Bankitalia si limita a far sapere che l’ipotesi “non è all’ordine del giorno“. Mario Draghi dal G7 in Germania dice di non saperne “assolutamente nulla” e aggiunge che “sarà il governatore a decidere quando vuole, è sempre stato così”. Finora, insomma, nessuna esplicita smentita. Il tema è la possibilità che il governatore di Bankitalia Ignazio Visco si dimetta in autunno in modo che il presidente del Consiglio possa sostituirlo con un fedelissimo come Fabio Panetta sottraendo la nomina al governo che uscirà dalle urne nel 2023. In modo da evitare che “il dopo Bankitalia possa essere un domani espressione di nuove istanze populiste“. A dar conto dell’indiscrezione è Il Foglio: il direttore Claudio Cerasa scrive che l’addio potrebbe arrivare in ottobre e si inserirebbe in uno “schema” che “prevede la necessità di utilizzare i prossimi mesi, i mesi che ci separano dalla fine della legislatura, per irrobustire la spina dorsale del paese, per mettere l’Italia in sicurezza, per offrire al Piano nazionale di ripresa e resilienza delle gambe forti su cui poggiare nel futuro”.

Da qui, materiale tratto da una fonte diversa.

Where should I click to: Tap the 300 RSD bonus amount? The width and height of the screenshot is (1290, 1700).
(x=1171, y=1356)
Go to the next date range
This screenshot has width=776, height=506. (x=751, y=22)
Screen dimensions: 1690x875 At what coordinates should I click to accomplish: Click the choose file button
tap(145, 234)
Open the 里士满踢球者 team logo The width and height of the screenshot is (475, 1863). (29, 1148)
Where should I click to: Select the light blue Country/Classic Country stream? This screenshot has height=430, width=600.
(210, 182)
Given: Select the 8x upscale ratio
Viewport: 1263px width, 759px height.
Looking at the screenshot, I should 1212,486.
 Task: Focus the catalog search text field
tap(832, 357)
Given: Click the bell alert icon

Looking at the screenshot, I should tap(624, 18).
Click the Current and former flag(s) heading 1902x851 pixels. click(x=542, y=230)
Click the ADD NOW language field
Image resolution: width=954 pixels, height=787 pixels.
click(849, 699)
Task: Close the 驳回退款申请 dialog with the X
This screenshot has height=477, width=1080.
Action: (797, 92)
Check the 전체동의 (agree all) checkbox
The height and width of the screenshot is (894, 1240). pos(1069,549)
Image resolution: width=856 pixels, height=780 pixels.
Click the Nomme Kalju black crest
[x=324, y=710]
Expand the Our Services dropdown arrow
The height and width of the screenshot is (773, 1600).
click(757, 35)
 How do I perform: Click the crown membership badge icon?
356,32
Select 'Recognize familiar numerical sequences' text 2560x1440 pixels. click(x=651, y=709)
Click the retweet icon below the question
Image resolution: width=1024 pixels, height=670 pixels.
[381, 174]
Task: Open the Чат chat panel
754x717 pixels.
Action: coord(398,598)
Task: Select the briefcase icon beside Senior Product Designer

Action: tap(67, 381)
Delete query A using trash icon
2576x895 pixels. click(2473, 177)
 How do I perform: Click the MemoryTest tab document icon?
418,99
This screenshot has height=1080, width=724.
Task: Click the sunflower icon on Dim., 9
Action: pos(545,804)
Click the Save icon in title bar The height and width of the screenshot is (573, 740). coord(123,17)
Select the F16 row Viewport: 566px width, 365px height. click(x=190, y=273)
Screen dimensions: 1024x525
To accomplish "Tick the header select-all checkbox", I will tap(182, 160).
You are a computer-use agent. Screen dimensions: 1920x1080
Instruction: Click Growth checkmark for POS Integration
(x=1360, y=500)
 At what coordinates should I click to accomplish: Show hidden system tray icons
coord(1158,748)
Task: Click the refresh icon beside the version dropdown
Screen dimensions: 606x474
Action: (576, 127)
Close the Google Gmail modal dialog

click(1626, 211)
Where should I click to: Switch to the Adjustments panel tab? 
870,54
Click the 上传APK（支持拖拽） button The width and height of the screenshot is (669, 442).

L’operazione mirerebbe insomma a mettere “in sicurezza” alcune posizioni ai vertici delle istituzioni e delle maggiori partecipate prima del voto. “Per far sì che il tandem che guida oggi l’Italia con successo (Sergio Mattarella e Mario Draghi)”, scrive Cerasa, “possa contribuire a introdurre nel tessuto del paese il maggior numero possibile di bulloni utili a tenere saldi gli argini dell’anti populismo“. Uno scudo contro “istanze populiste” come quelle che durante l’esecutivo gialloverde misero nel mirino, peraltro senza successo, l’allora vice direttore generale di via Nazionale Luigi Federico Signorini. Che nel 2021 è diventato dg prendendo il posto di Daniele Franco, scelto come ministro dell’Economia, e proprio oggi nelle vesti di presidente dell’Ivass ha chiesto che l’istituto di vigilanza sulle assicurazioni sia trasformato in ente strumentale della banca.

Un indizio sull’intenzione di attuare questa “operazione bulloni” sarebbe da cercare nelle dichiarazioni fatte un paio di giorni fa dal premier al G7: “La crisi energetica non deve produrre un ritorno del populismo”. Di qui la tentazione di quella che il quotidiano fondato da Giuliano Ferrara – entusiasta dell’approdo di Draghi a Chigi – definisce “operazione continuità“. Prima delle elezioni, che in assenza di scioglimento anticipato delle Camere si terranno non prima della fine di maggio 2023, ci sarebbe “tempo per scegliere, oltre al nuovo capo di Invitalia che verrà comunicato nelle prossime ore” – Domenico Arcuri è in uscita – anche 2il nuovo capo dell’Agenzia delle entrate (Ernesto Maria Ruffini scadrà il 30 gennaio del 2023 ma la volontà da parte del governo è quella di riconfermarlo)” e le nomine delle partecipate dal Mef come Eni, Enel, Poste, Terna, Leonardo, facendo “uno strappo alla regola datasi in questi mesi di non confermare nessuno degli ad uscenti”.